= Genetically modified canola =

Genetically modified crop

The very first strain of a genetically modified version of canola, Roundup Ready canola, was developed by Monsanto for tolerance to glyphosate, the active ingredient in the commonly used herbicide Roundup.

==Genetic modification==
Glyphosate is a broad-spectrum herbicide, which is used to kill weeds and grasses which are known to compete with commercial crops grown around the world. The first product came onto the market in the 1970s under the name ‘Roundup’. Plants which are exposed to glyphosate are unable to produce aromatic amino acids and in turn die.

To produce the Roundup Ready canola, two genes were introduced into the canola genome. One is a gene derived from the common soil bacterium Agrobacterium strain CP4, that encodes for the EPSPS enzyme. The other is a gene from the Brucella anthropi strain LBAA, which encodes for the enzyme glyphosate oxidase (GOX). The CP4 EPSPS enzyme imparts high tolerance to glyphosate, so the plants can still create aromatic amino acids even after glyphosate is applied. GOX helps break down glyphosate within the plant.

==Regulation==

Genetically modified crops undergo a significant amount of regulation throughout the world.

For a GM crop to be approved for release in the US, it must be assessed by the Animal and Plant Health Inspection Service (APHIS) agency within the US Department of Agriculture (USDA) and may also be assessed by the Food and Drug Administration (FDA) and the Environmental Protection Agency (EPA), depending on the intended use. The USDA evaluates the plant's potential to become a weed. The FDA regulates crops used as food or animal feed. In Canada, the largest producer of GM canola, GM crops are regulated by Health Canada, under the Food and Drugs Act, and the Canadian Food Inspection Agency are responsible for evaluating the safety and nutritional value of genetically modified foods. Environmental assessments of biotechnology-derived plants are carried out by the CFIA's Plant Biosafety Office (PBO). Glyphosate- and glufosinate-tolerant canola were the first two GM plants to gain approval in Canada. In Australia Roundup Ready Canola was approved for commercial production in 2003 by the Gene Technology Regulator after undergoing approximately 400 tests and studies to determine it was safe. Food Standards Australia New Zealand also approved this product as being safe for human consumption in the same year.

==Controversy==

Controversy exists over the use of food and other goods derived from genetically modified crops instead of from conventional crops, and other uses of genetic engineering in food production. The dispute involves consumers, biotechnology companies, governmental regulators, nongovernmental organizations, and scientists.

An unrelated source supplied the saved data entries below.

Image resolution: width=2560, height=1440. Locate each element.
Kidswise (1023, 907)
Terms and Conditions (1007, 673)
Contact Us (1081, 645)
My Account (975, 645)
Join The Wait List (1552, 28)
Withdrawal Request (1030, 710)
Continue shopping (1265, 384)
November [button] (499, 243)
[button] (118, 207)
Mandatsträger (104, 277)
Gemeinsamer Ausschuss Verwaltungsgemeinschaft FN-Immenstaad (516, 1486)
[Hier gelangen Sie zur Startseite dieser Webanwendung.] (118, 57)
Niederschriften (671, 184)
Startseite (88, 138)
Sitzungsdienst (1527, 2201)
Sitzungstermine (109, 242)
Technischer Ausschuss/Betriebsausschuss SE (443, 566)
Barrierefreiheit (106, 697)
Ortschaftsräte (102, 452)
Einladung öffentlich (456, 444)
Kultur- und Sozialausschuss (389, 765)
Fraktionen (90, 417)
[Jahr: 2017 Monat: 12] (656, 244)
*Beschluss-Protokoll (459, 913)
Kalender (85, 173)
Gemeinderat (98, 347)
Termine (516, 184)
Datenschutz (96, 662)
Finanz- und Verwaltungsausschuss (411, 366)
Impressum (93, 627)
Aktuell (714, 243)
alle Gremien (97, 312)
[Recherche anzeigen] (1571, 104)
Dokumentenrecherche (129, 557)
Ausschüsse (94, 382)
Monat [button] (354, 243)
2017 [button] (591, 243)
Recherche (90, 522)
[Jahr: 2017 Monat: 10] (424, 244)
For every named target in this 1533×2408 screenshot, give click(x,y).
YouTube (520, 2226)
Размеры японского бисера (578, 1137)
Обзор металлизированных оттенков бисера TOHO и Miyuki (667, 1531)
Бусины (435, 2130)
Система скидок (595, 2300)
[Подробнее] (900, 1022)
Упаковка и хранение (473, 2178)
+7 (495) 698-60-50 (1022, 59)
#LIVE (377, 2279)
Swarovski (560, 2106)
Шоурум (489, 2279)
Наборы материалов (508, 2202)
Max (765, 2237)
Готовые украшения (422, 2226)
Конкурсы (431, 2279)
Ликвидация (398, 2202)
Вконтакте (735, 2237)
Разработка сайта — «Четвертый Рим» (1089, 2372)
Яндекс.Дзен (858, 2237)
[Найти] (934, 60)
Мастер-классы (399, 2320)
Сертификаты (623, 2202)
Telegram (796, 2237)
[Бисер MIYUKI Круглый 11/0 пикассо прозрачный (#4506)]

The key areas of controversy related to GMO foods are whether they should be labeled, the role of government regulators, the objectivity of scientific research and publication, the effect of GM crops on health and the environment, the effect on pesticide resistance, the impact of GM crops for farmers, and the role of GM crops in feeding the world population.

There is a scientific consensus that currently available food derived from GM crops poses no greater risk to human health than conventional food, but that each GM food needs to be tested on a case-by-case basis before introduction. Nonetheless, members of the public are much less likely than scientists to perceive GM foods as safe. The legal and regulatory status of GM foods varies by country, with some nations banning or restricting them, and others permitting them with widely differing degrees of regulation.

Advocacy groups such as Greenpeace, the Non-GMO Project, and Organic Consumers Association say that risks of GM food have not been adequately identified and managed, and have questioned the objectivity of regulatory authorities. They have expressed concerns about the objectivity of regulators and rigor of the regulatory process, about contamination of the non-GM food supply, about effects of GMOs on the environment and nature, and about the consolidation of control of the food supply in companies that make and sell GMOs.

==Resistances problems==

Due to the heavy reliance of glyphosate in agriculture, resistance to this chemical is a problem and is prevalent throughout Australia, the US, and Canada.

Roundup canola has also emerged as a weed in other crops due to its glyphosate resistance. This is due to canola seed being able to be dormant in the soil for up to 10 years. In California, it has become a significant problem in this way because of the restrictions on phenoxy herbicides being used in the state due to crops such as the sensitivity of cotton and grapes to this chemical.